Такому ему противиться сложно. Сейчас со мной король говорит. Но и мне нужно помнить, что я Верховная. И я… имею право на собственное мнение. Имею! И пора мне самой для себя это осознать!

Хочет поговорить? Хорошо? Но… если снова начнёт мне, как ребёнку малому и несмышлёному, запрещать разговаривать с Кахин, или с кем-то ещё, я больше не буду смиренно молчать и соглашаться.

— Да, Аедан. Я закончила. И могу с тобой поговорить, — произношу ровно, поднимаясь на ноги и поворачиваясь к нему.

Наши взгляды встречаются, и его несносное величество удивлённо вскидывает брови. Наблюдает, как я подхожу. Улыбается хищно, протягивая мне руку.

— Постой, Дан, — неожиданно окликает его Кахин. — Пожалуйста, подойди. Я должна тебе сказать…

Взгляд моего демона снова мрачнеет. Пару секунд он молча смотрит прищурено на немощную старушку, умоляюще тянущую к нему руку. А потом, скрипнув зубами, всё же подходит к кровати.

— Я слушаю.

Глава 91

Кахин закрывает глаза, судорожно вздыхая. Качает головой сокрушённо… И поднимает на него тоскливый взгляд.

— Я знаю, что ты никогда не простишь меня, Дан, — произносит тихо.

— Для этого не нужно быть прорицательницей, — роняет мой демон холодно.

— Да. Да, ты прав, — согласно кивает она. — Но… я хотела, чтобы ты знал. Мой дар ушёл. Значит, и жизнь на исходе.

Я вскидываюсь отрицательно, даже возразить пытаюсь, но Кахин останавливает меня, подняв дрожащую руку.
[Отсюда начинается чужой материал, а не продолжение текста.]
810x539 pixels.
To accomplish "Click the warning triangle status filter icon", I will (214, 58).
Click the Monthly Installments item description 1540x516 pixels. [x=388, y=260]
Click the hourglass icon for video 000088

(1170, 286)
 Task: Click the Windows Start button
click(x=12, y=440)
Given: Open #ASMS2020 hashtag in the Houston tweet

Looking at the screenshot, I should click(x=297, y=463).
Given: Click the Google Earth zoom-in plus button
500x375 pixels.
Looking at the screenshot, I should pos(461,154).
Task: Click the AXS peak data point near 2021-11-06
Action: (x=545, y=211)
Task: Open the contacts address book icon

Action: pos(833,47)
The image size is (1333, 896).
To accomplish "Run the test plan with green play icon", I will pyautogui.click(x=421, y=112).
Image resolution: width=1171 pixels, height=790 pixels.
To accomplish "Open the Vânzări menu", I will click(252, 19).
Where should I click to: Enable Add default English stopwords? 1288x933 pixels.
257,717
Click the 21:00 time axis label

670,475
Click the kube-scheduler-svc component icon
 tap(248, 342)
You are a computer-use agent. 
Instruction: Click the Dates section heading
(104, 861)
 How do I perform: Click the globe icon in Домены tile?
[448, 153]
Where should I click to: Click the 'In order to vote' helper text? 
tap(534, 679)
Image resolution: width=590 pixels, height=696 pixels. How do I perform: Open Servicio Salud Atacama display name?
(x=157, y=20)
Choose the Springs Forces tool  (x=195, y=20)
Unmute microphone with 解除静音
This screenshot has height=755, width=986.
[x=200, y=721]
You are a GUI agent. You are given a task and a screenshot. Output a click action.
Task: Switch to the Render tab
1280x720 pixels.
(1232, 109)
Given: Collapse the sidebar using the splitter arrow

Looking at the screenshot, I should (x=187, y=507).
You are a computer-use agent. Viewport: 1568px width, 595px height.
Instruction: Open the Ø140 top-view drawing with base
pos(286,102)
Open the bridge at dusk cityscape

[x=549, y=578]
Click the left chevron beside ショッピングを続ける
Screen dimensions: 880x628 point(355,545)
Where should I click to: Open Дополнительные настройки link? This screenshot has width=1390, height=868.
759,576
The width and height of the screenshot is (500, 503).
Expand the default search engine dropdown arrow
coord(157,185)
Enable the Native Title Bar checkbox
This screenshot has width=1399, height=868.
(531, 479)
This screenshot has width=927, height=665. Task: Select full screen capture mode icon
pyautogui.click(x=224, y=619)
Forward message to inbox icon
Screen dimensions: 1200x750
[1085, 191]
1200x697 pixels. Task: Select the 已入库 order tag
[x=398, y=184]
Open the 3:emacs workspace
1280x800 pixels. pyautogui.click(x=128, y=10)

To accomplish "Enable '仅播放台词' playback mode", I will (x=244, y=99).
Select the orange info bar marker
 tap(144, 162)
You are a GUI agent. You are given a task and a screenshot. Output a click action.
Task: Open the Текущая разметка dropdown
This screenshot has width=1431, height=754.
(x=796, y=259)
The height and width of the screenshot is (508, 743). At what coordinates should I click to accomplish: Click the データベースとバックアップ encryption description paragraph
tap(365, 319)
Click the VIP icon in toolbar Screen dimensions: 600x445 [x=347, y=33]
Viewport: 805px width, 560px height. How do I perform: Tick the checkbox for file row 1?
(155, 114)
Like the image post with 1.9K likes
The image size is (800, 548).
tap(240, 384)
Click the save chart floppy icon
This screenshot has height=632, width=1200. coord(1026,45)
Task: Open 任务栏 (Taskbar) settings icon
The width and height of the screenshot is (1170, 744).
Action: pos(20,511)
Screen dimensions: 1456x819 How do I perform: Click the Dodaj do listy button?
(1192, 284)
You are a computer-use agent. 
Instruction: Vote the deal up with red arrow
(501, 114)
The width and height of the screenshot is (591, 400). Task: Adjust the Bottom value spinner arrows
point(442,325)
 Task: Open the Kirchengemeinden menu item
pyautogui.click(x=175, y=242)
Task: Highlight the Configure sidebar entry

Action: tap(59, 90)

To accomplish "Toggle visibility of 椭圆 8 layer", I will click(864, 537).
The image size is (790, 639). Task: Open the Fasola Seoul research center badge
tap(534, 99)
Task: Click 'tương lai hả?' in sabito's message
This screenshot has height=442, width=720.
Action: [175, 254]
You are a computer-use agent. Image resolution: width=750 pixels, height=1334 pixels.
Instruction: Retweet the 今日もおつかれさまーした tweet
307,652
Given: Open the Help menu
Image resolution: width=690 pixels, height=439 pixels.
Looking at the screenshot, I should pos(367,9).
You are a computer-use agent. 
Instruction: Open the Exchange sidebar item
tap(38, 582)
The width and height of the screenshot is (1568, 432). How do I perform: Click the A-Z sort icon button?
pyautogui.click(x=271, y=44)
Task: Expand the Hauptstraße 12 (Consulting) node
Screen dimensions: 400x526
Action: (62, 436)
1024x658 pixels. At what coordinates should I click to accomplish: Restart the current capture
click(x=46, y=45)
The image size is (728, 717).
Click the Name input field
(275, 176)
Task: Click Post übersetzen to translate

— Этого не изменить, дитя. Это непреложный закон. Странницы живы, пока несут свой дар миру. Если дар уходит, значит, наш путь завершён. Я уже очень много прожила. И благодаря тебе, проживу ещё пару лет, но не дольше. И когда выздоровею и уйду отсюда, мы больше не увидимся. Мне бы хотелось сказать, что я ни о чём не жалею. Но это не так. Дан… — её взгляд снова обращается к внуку. — Я не прошу тебя простить меня. Я пыталась поступать правильно… но делала ошибки… много ошибок. Ты был прав. Ослеплённая своим предназначением, я не всегда выбирала тот путь, который был действительно правильным. И однажды я пошла против воли богов. Я пыталась уберечь свою дочь от её судьбы, запрещая любить твоего отца. Я знала, что это неизбежно и, что приведёт её к гибели. Но она не послушалась меня. А я, ослеплённая горем и гневом, не смогла найти другого способа спасти её. Правда сокрылась от меня. Пока не оказалось слишком поздно. Я знаю, что ты не веришь в то, что я не могла предупредить. Но это действительно так. Я не успела. Я не видела, когда за ней придёт смерть. А когда увидела… была слишком далеко.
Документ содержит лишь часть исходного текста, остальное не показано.